> What the task asks
With pictures omitted, copy exactly the lines from the one containing "You are a GUI" through the end of the records below.

[Stored data]
::::::

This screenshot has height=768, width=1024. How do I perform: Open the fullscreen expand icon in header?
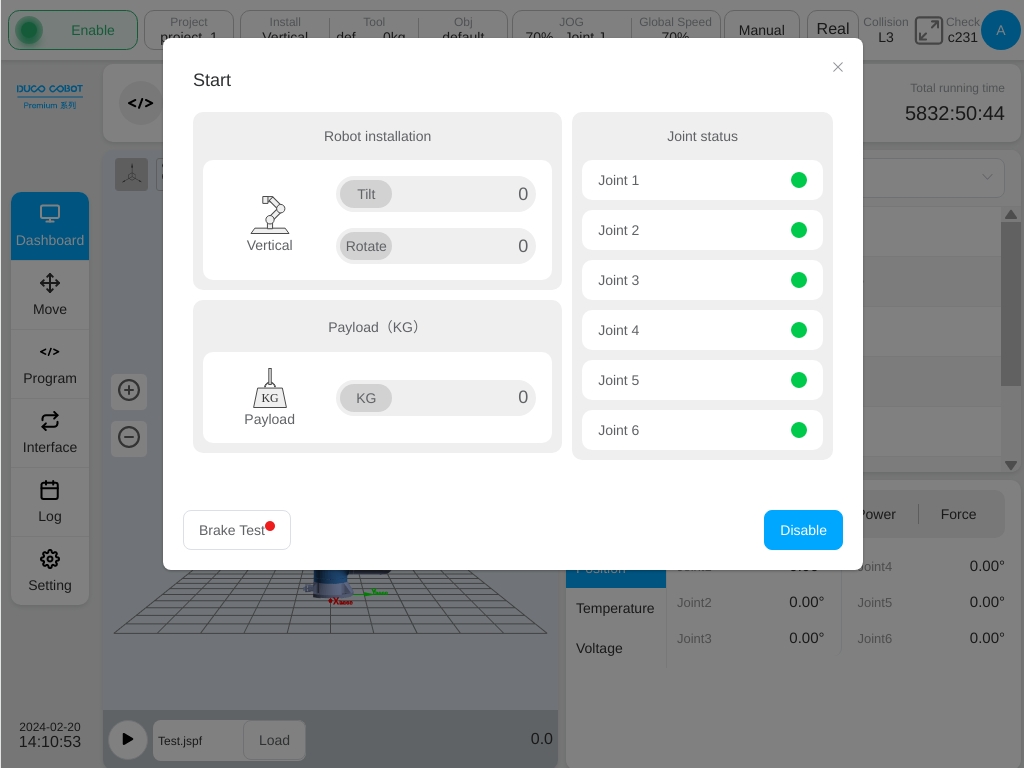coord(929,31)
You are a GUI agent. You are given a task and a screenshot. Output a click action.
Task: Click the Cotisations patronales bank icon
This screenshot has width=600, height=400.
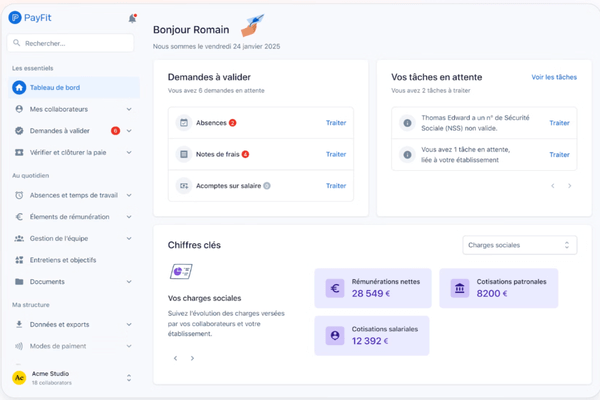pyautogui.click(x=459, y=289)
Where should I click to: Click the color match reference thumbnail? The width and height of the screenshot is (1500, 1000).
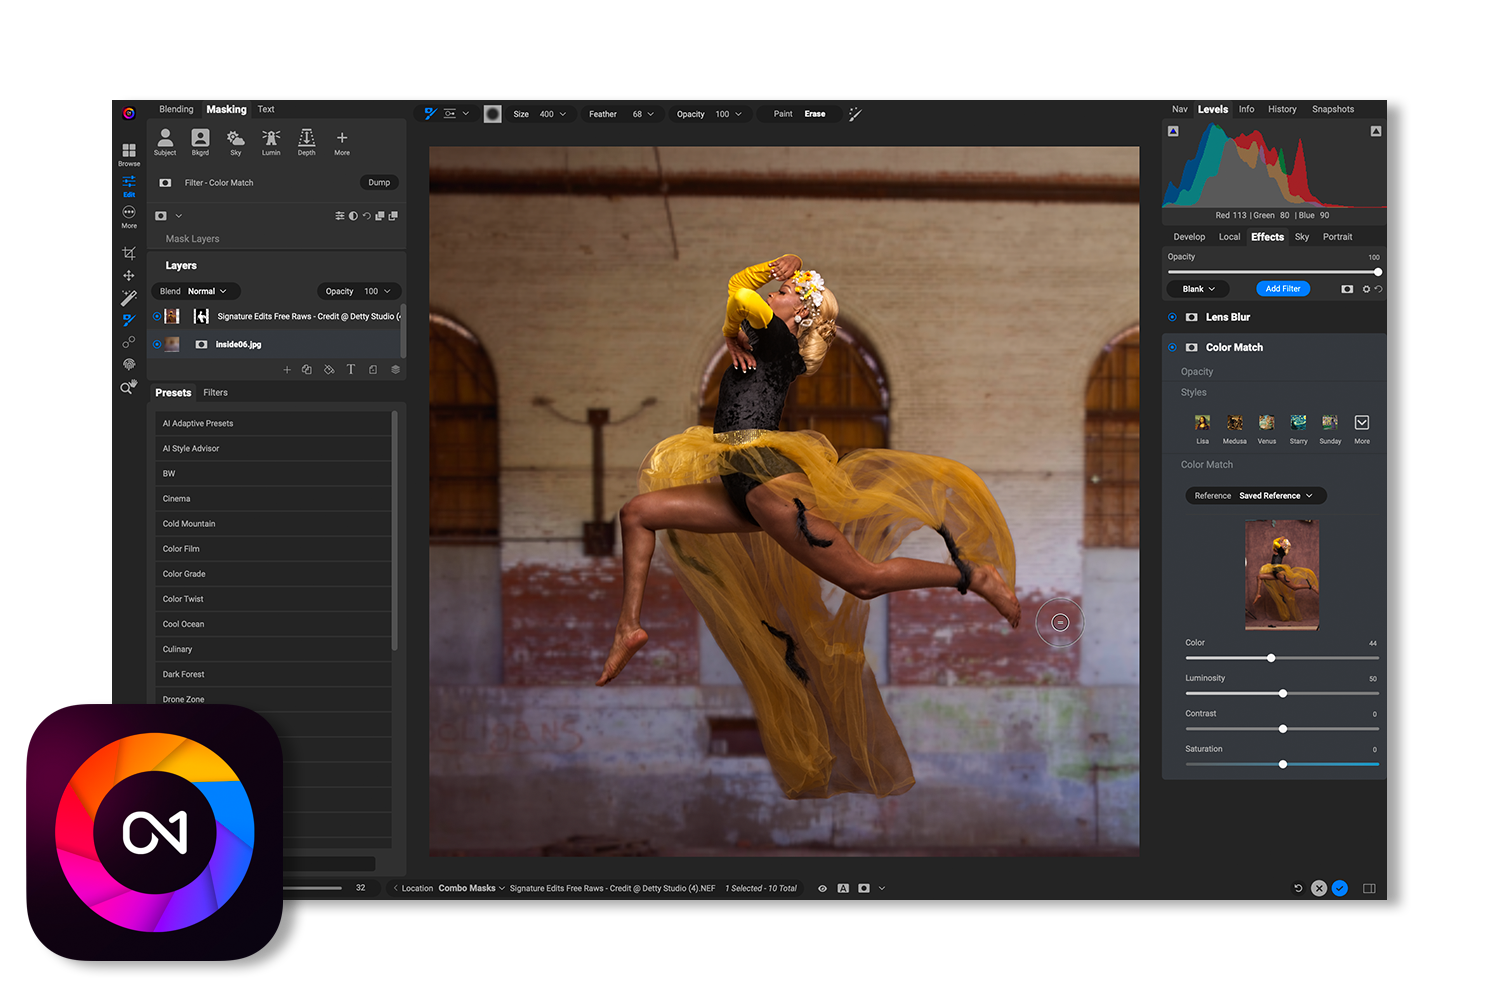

::::::

> Response below
You are a GUI agent. You are given a task and a screenshot. Output a click action.
Task: Click the Cotisations patronales bank icon
This screenshot has width=600, height=400.
pyautogui.click(x=459, y=289)
Where should I click to: Click the color match reference thumbnail? The width and height of the screenshot is (1500, 1000).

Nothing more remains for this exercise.